Amid such volatility, dividend aristocrats stand out as prudent choices for investors. For income-focused investors, dividend aristocrats are undeniable cornerstones for building a reliable portfolio. These elite companies have demonstrated unmatched financial discipline by raising dividends for at least 25 consecutive years, underscoring their resilience and commitment to shareholders. The dividends of these stocks are not only consistent but highly secure, making them dependable sources of income even in uncertain economic climates.
In 2025, with the possibility of fluctuating interest rates and economic uncertainties, dividend aristocrats remain a must-have for investors prioritizing stability. Those seeking a steady income stream can consider stocks like Atmos Energy Corporation, Brown & Brown, Inc. and Cintas Corporation for the portfolio.
3 Dividend Aristocrats to Buy
Atmos Energy: The company is engaged in regulated natural gas distribution and storage business. It has raised its annual dividend for 40 consecutive years and paid out quarterly dividends for 164 years. Currently, its quarterly dividend is 87 cents per share.
ATO continues to benefit from rising demand for natural gas, courtesy of an expanding customer base. Atmos Energy’s long-term investment plan should further increase the reliability of its natural gas pipelines. The company gains from industrial customer additions and constructive rate outcomes.

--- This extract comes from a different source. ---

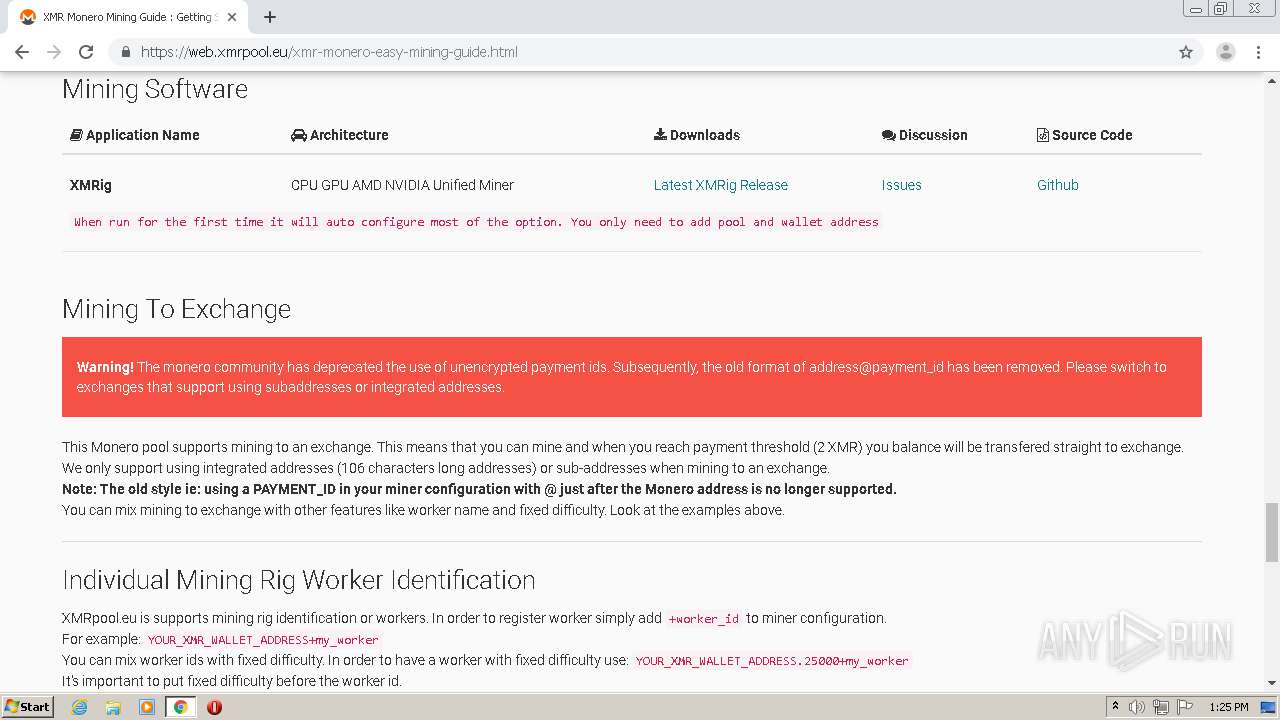
Task: Open the Chrome three-dot menu
Action: click(x=1258, y=52)
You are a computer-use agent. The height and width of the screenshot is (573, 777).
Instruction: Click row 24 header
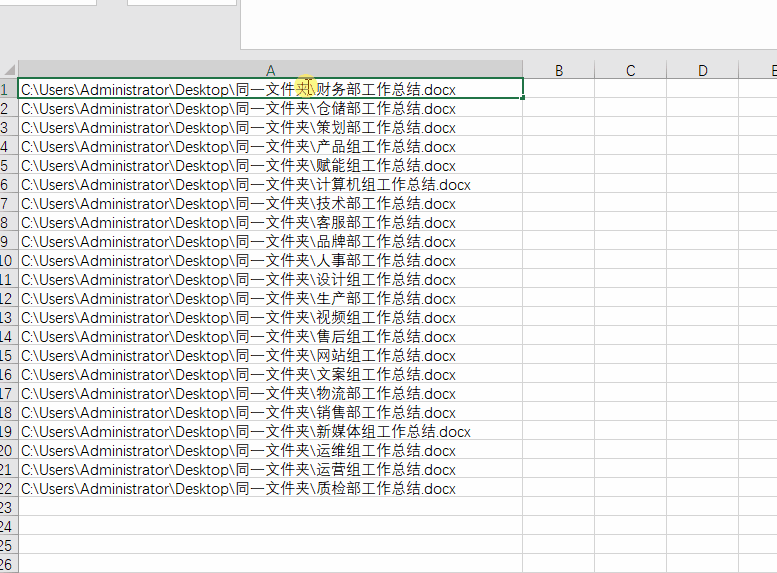click(x=8, y=527)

Atmos Energy has a dividend yield of 2.5%. ATO’s payout ratio is 47, with a five-year dividend growth rate of 8.4%. The Zacks Consensus Estimate for its fiscal 2025 earnings has increased 0.3% over the past 60 days. The company’s expected year-over-year earnings growth rate for fiscal 2025 is pegged at 5%. Shares of the Zacks Rank #2 (Buy) company have gained 20.2% in 2024. You can see the complete list of today’s Zacks #1 Rank (Strong Buy) stocks here.
Brown & Brown: The company markets and sells insurance products and services primarily in the United States, as well as London, Bermuda and the Cayman Islands. The strong capital and liquidity position enables BRO to distribute wealth to shareholders via dividend increases and share buybacks. The company increased dividends in the last 31 years.

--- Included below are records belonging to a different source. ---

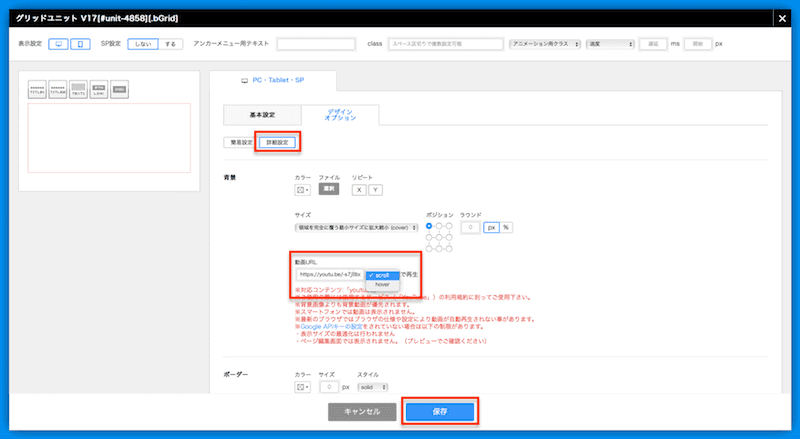Add the TEXT1 element block
This screenshot has height=439, width=800.
tap(77, 90)
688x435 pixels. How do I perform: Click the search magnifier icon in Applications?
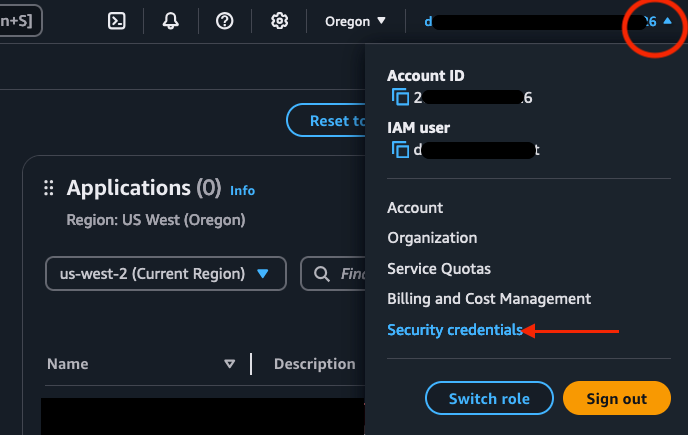pos(322,273)
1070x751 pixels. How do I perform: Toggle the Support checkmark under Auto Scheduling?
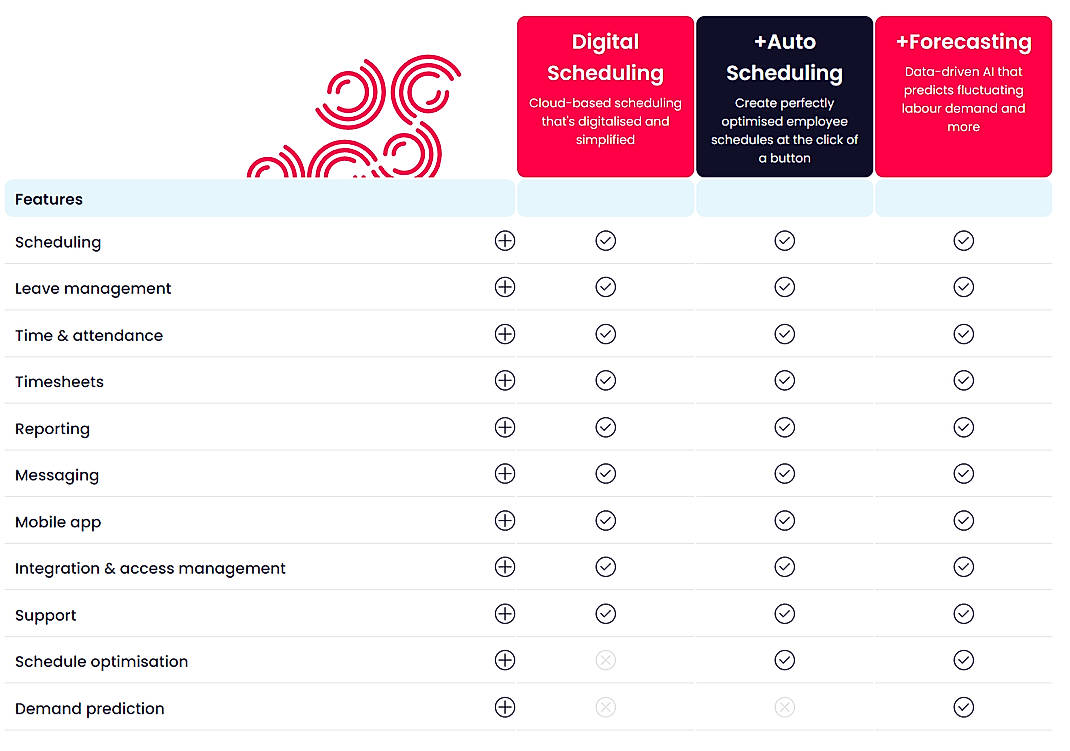click(784, 613)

Brown & Brown’s compelling portfolio, along with an impressive growth trajectory, driven by organic and inorganic initiatives across all its segments, bodes well. Buyouts and collaborations have enhanced its existing capabilities and extended its geographic foothold.
BRO has a dividend yield of 0.6%. The company’s payout ratio is 15, with a five-year dividend growth rate of 10.8%. The Zacks Consensus Estimate for its 2025 earnings has increased 2.2% over the past 60 days. Brown & Brown’s expected year-over-year earnings growth for 2025 is 9.6%. Shares of the Zacks Rank #2 company have gained 44.7% in 2024.

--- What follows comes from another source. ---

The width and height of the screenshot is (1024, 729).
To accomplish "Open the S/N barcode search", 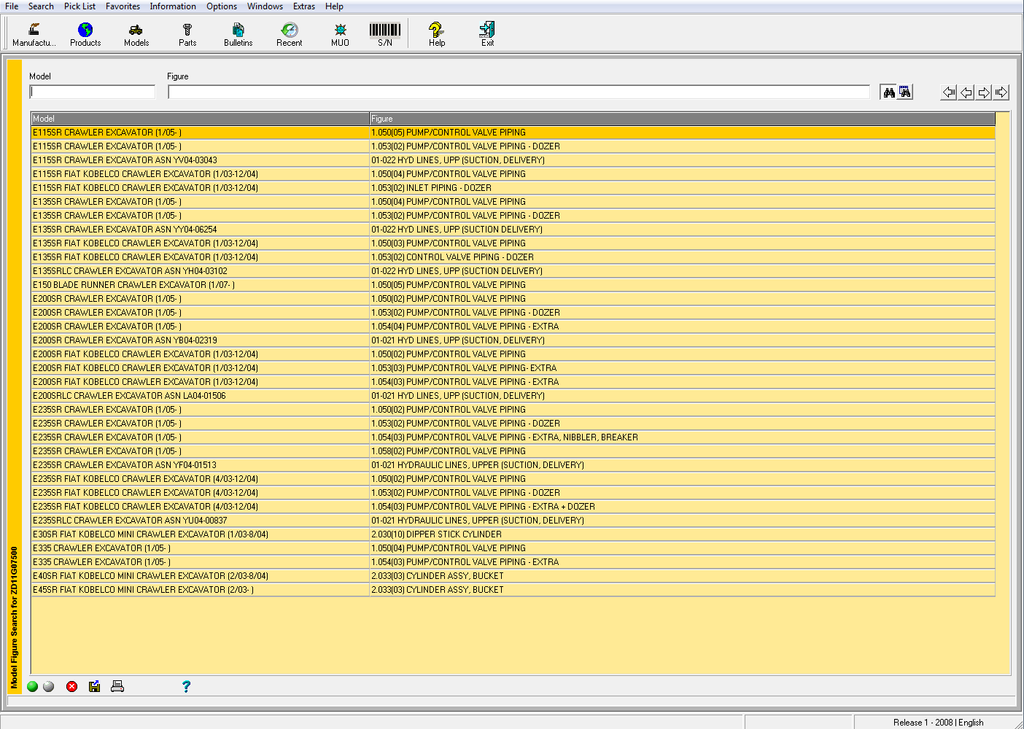I will click(x=385, y=35).
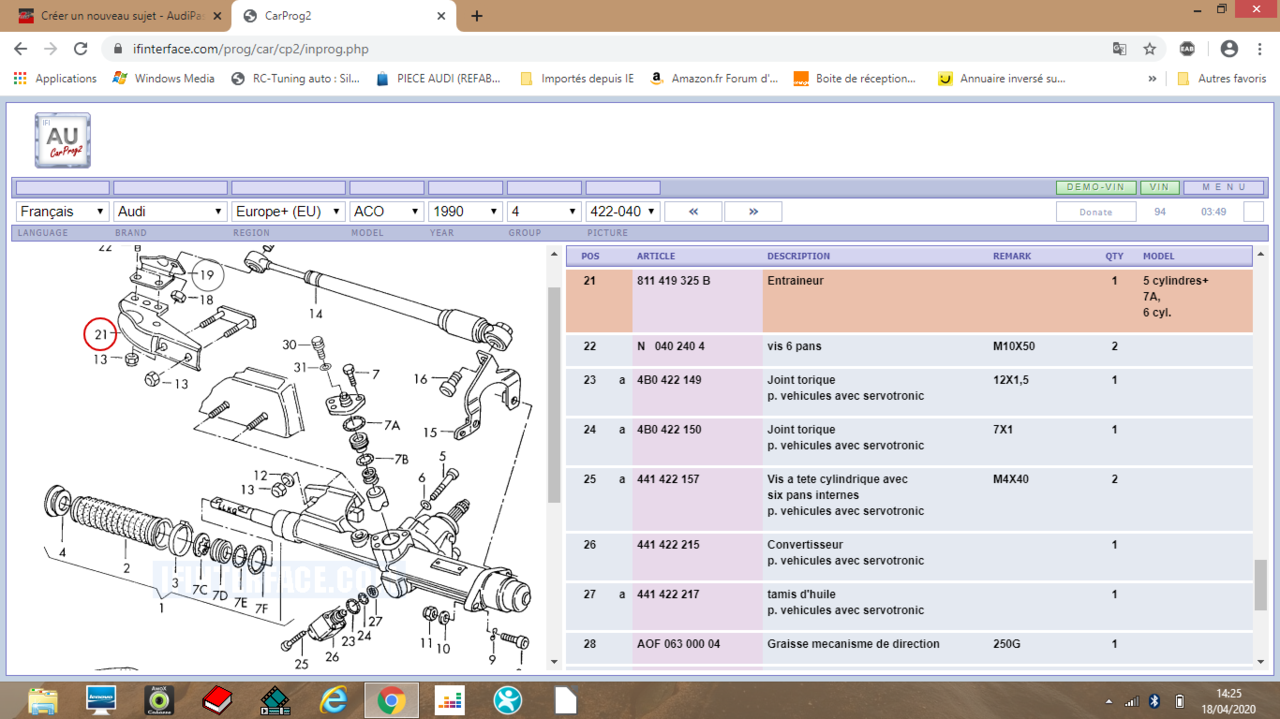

Cintas: The company designs, manufactures and implements corporate identity uniform programs, and provides entrance mats, restroom supplies, promotional products, and first aid and safety products for diversified businesses. Cintas has consistently raised its dividends for 40 straight years.
CTAS is well-positioned to benefit from the solid momentum across its segments. The penetration of additional products and services into existing customers is aiding the Uniform Rental and Facility Services segment. Improved demand for AED Rentals and WaterBreak products is driving the First Aid and Safety Services segment.
Cintas has a dividend yield of 0.9%. CTAS’s payout ratio is 38, with a five-year dividend growth rate of 21.2%. The Zacks Consensus Estimate for its fiscal 2025 earnings has increased 1.9% over the past 30 days. The company’s expected year-over-year earnings growth for fiscal 2025 is 13.7%. Shares of the Zacks Rank #2 company have gained 21.7% in 2024.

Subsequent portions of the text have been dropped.